▶ _WHAT YOU ARE ASKED TO DO_:
Reproduce the rows below verbatim, leaving out the pictures.

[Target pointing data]

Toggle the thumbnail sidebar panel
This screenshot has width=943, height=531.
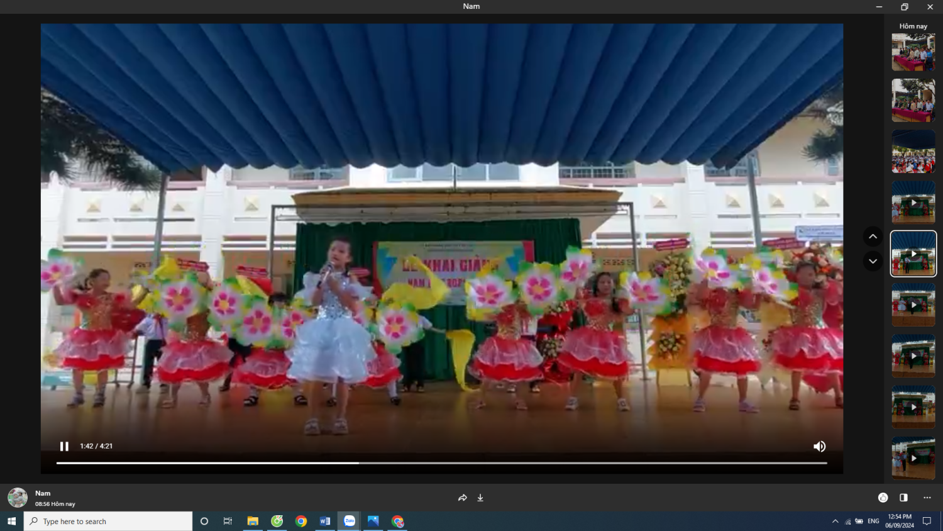point(903,498)
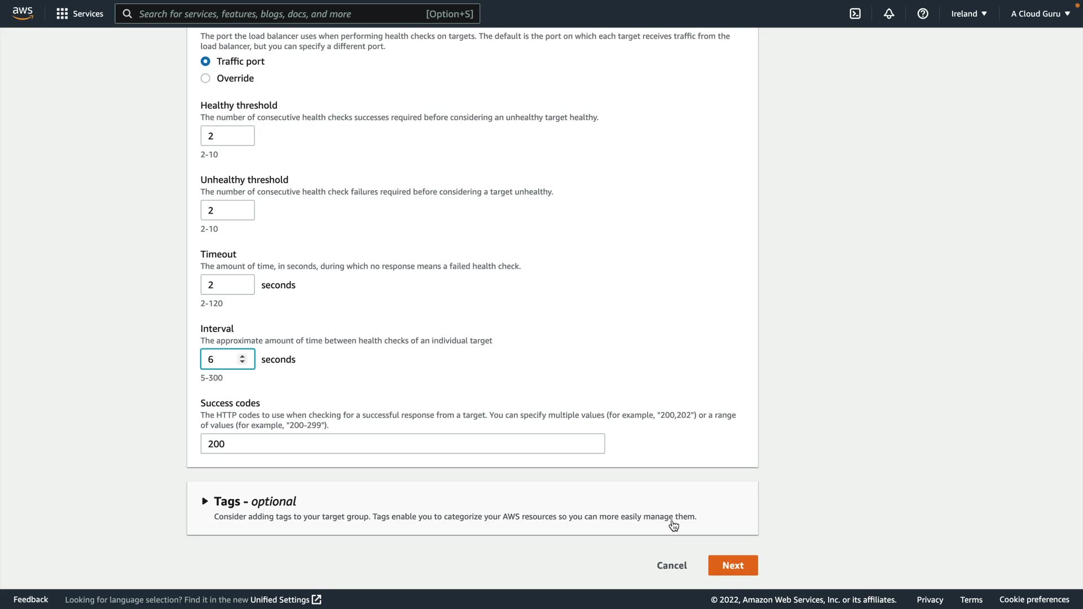This screenshot has width=1083, height=609.
Task: Click the Interval spinner arrows
Action: pos(242,359)
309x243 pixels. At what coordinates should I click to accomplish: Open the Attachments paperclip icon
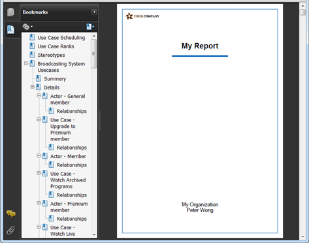click(x=10, y=231)
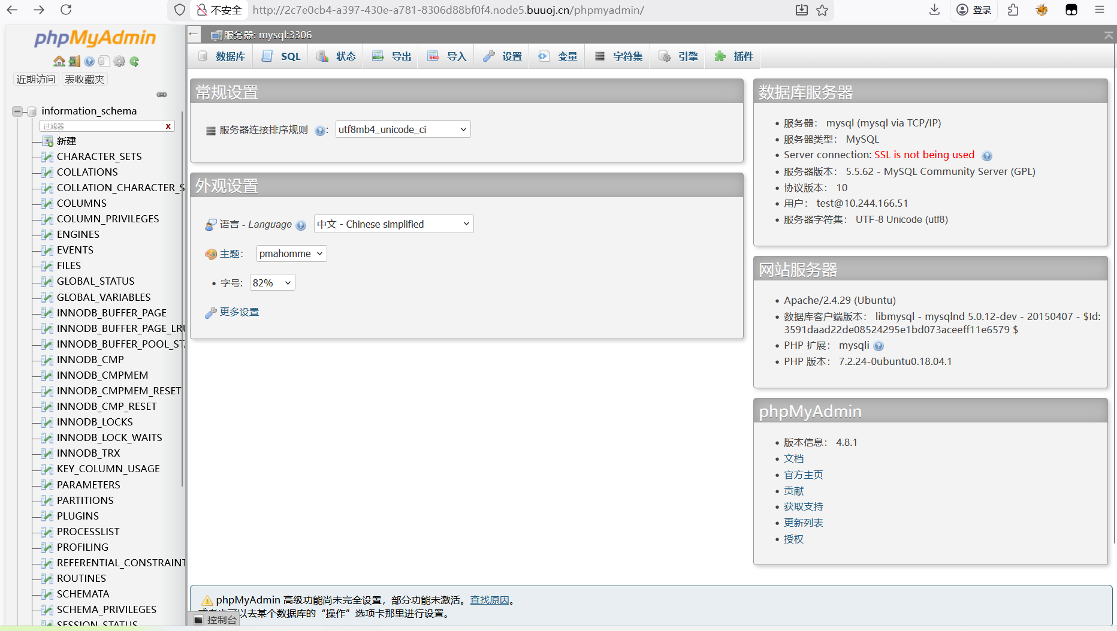Open phpMyAdmin documentation via blue question icon
Viewport: 1117px width, 631px height.
(x=89, y=61)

▶ _TASK SOLUTION_:
Toggle the thumbnail sidebar panel
This screenshot has width=943, height=531.
point(903,498)
This screenshot has width=1083, height=609.
Task: Click the Interval spinner arrows
Action: pos(242,359)
309x243 pixels. At what coordinates should I click to accomplish: Open the Attachments paperclip icon
click(x=10, y=231)
Open phpMyAdmin documentation via blue question icon
Viewport: 1117px width, 631px height.
(x=89, y=61)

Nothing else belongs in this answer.